What you have to do. Set down each record that follows exactly. Drop the images.

::: Material shown

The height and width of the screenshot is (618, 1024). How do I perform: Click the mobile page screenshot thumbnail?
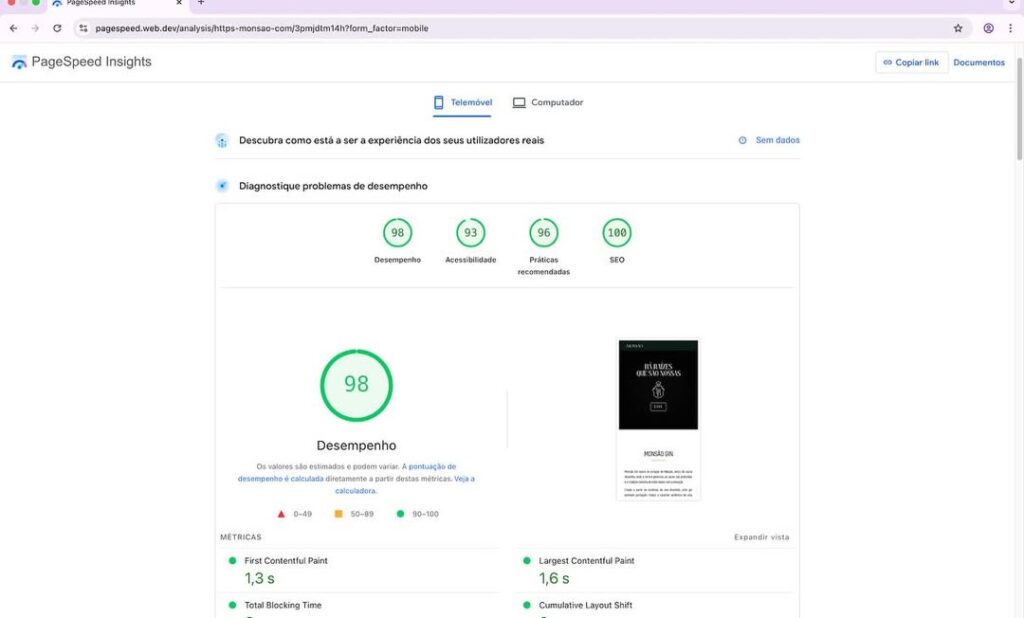(x=658, y=419)
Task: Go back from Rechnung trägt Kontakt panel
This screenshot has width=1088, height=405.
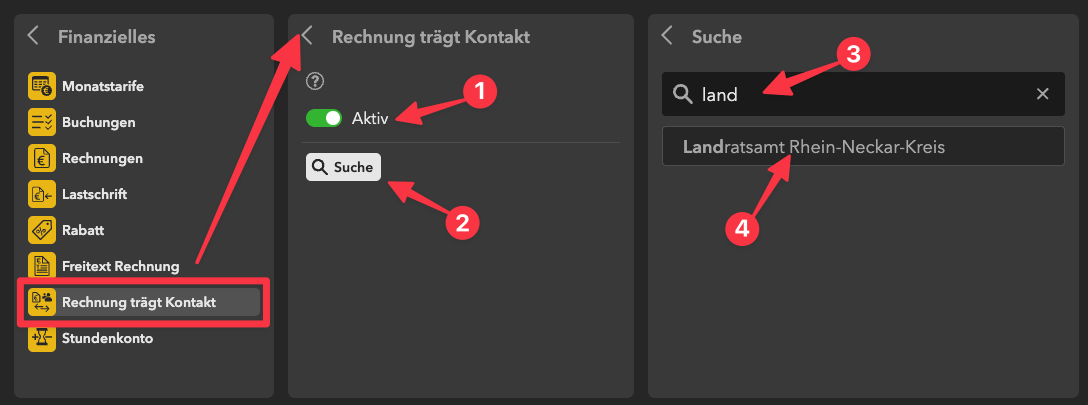Action: [308, 36]
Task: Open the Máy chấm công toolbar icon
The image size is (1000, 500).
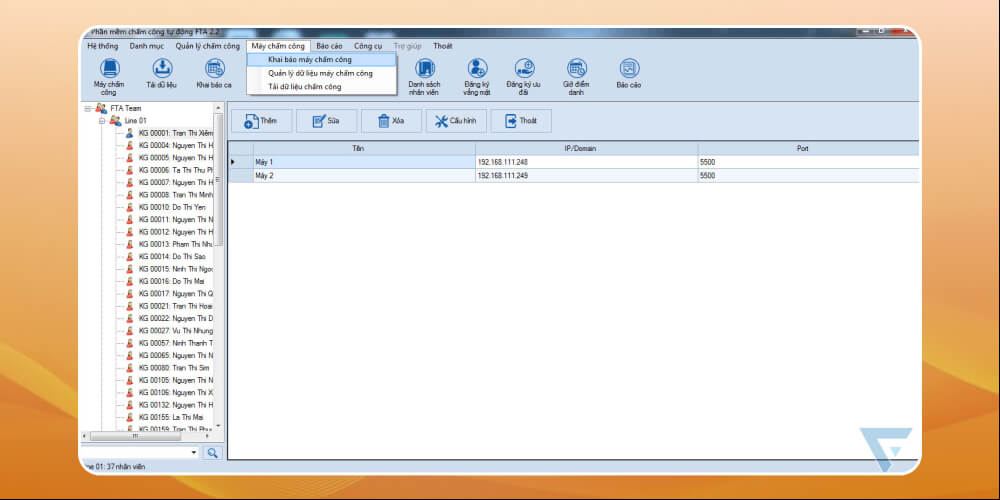Action: point(108,69)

::::::

Output of the exercise.
The height and width of the screenshot is (618, 1024). How do I perform: Click the mobile page screenshot thumbnail?
(x=658, y=419)
Task: Go back from Rechnung trägt Kontakt panel
This screenshot has width=1088, height=405.
Action: [308, 36]
Task: Open the Máy chấm công toolbar icon
The image size is (1000, 500).
Action: point(108,69)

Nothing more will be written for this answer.